Cybergenetics and its TrueAllele® technology have two types of impact, says Mark Perlin, chief scientific and executive officer.
The more common one — because of the nature of DNA — is when there’s a serial rapist or terrible murderer, and only advanced DNA and what the company is doing can help get justice.
“But the cases that we often remember longer, and we can be more touched by, are when you have somebody who is actually innocent,” Perlin says.
Some innocent people go to jail and the people who put them in jail can’t believe they’re not guilty, he says.

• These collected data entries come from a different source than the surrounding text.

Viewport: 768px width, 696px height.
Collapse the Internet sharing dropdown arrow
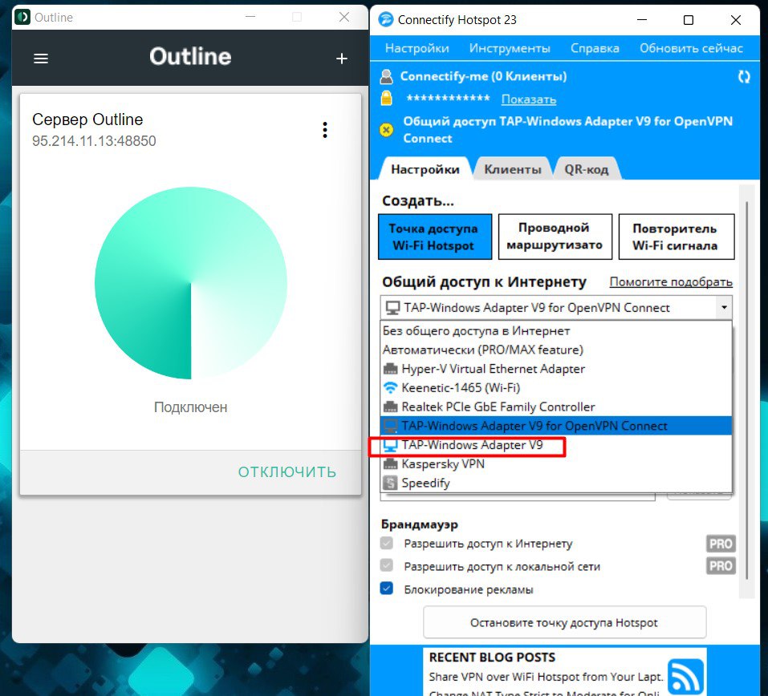tap(724, 308)
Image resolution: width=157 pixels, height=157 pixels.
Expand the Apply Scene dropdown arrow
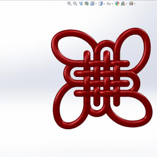pos(126,4)
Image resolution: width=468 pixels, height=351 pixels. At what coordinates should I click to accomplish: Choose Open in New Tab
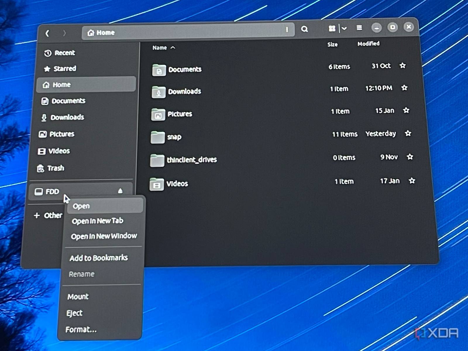97,221
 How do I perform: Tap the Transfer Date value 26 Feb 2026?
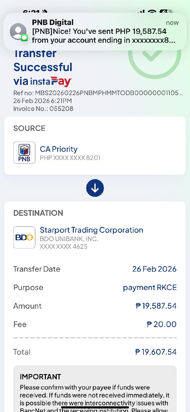tap(154, 269)
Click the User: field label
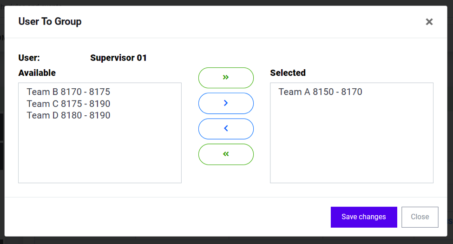 tap(29, 58)
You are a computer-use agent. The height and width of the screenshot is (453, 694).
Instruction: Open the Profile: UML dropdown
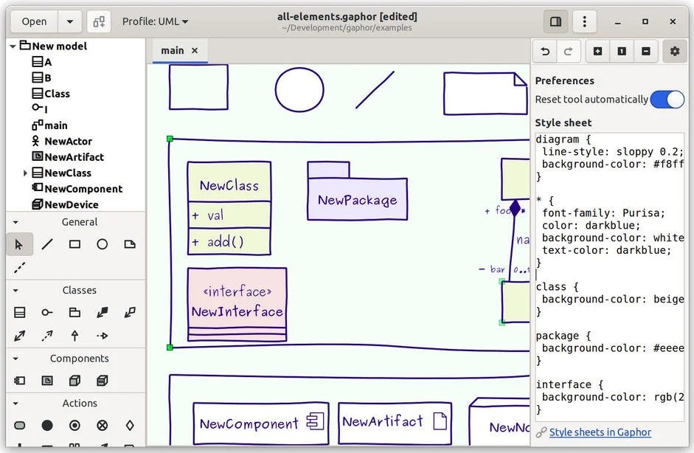click(155, 21)
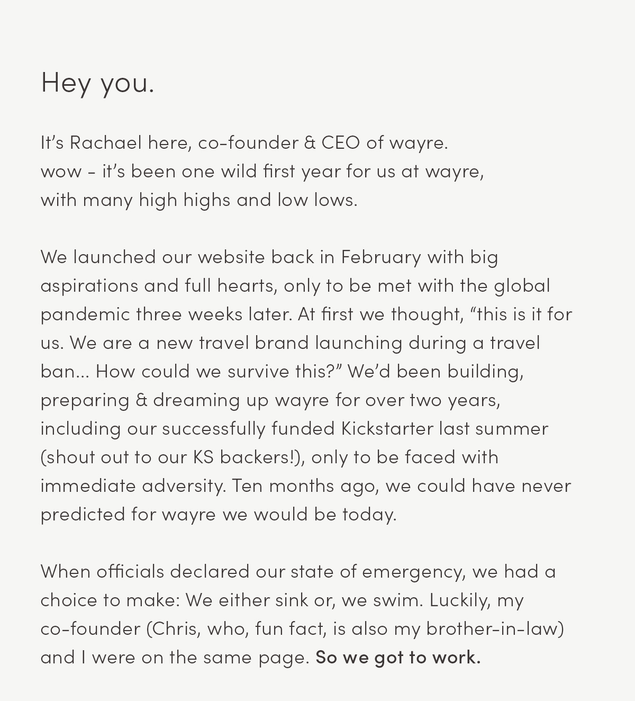Click the phrase "high highs and low lows"
The image size is (635, 701).
(248, 200)
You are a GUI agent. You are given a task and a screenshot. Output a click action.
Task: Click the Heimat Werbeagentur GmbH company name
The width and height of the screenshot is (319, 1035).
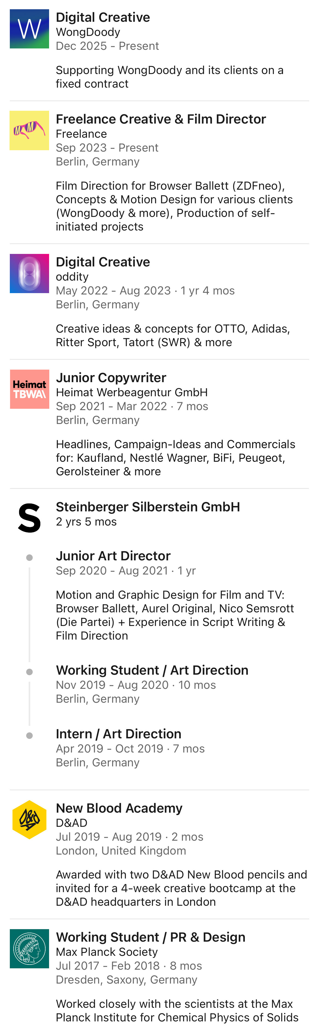[x=132, y=392]
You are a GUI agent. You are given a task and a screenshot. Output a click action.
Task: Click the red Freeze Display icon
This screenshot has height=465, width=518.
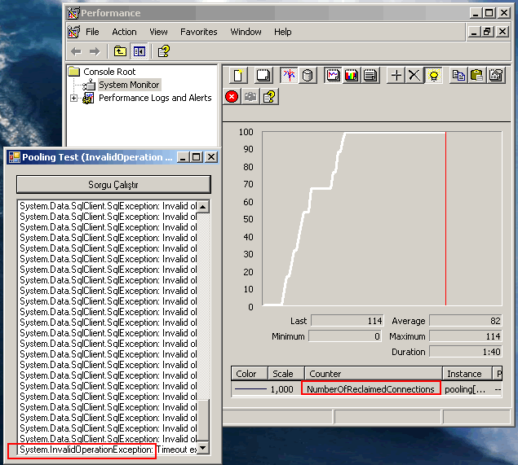(x=232, y=96)
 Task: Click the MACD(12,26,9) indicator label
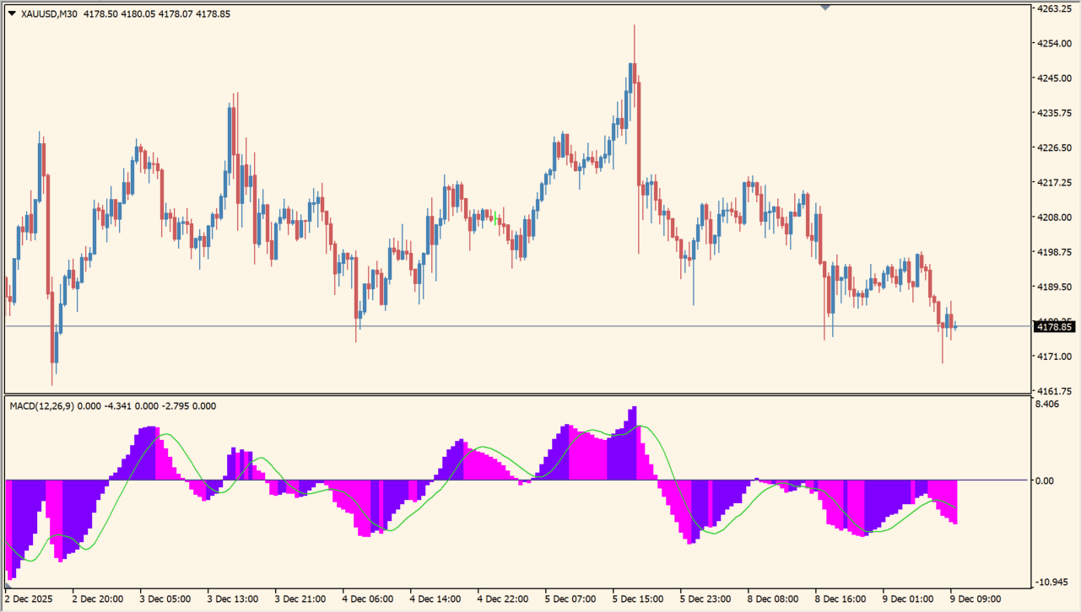[42, 406]
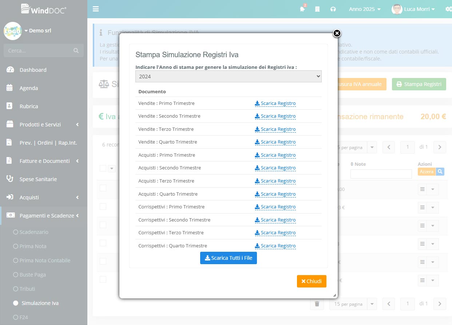Image resolution: width=452 pixels, height=325 pixels.
Task: Click the hamburger menu icon in top bar
Action: (96, 9)
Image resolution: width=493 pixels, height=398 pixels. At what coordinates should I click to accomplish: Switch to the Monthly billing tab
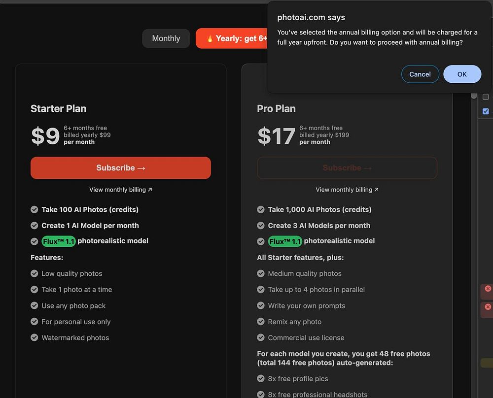click(x=166, y=38)
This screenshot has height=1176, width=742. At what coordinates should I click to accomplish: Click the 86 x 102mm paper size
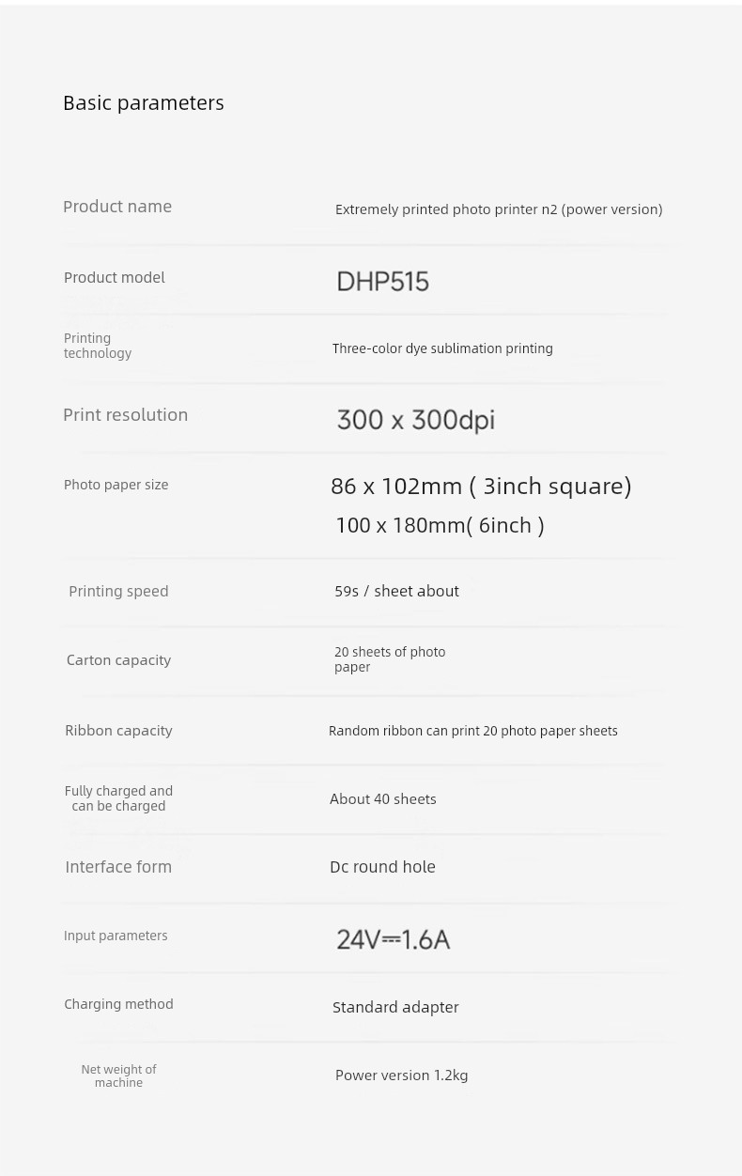click(x=481, y=486)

They put all this work into prosecuting them, so they often have a tunnel vision.
When you can use technology to pull information out of the DNA, that a crime lab couldn’t, and prove to a prosecutor or a judge that this man’s innocent, his DNA isn’t there and they’re exonerated or released from prison, that’s an impact, Perlin says.
The most dramatic case like this was the exoneration of two Indiana men, who were convicted in a gang rape. There were misidentified through clothing that was stolen from their car. Perlin says the DNA that would have shown it could not have been them was under-interpreted or partially inconclusive, until the TrueAllele computer analysis.
“What the courts required from that evidence, the crime labs could not produce. And in that situation, we made a real difference,” he says.
Those two men are proceeding with a civil suit. One had been in jail for 24 years and the other was in jail for 16 years. Perlin recently met with them in Chicago and he saw firsthand the impact of the wrongful conviction. It affected their family and an entire community of people.
“It’s quite revealing. It’s not just one man who’s been in jail. No, it’s one man who hasn’t seen his children for 20 years,” he says.
Those are the kinds of cases, Perlin and his team at Cybergenetics are touched by the most.

“It doesn’t mean everybody in jail is innocent — far from it. It just means that there are some innocent people in jail whom DNA has not helped, but our technology can help them,” Perlin says.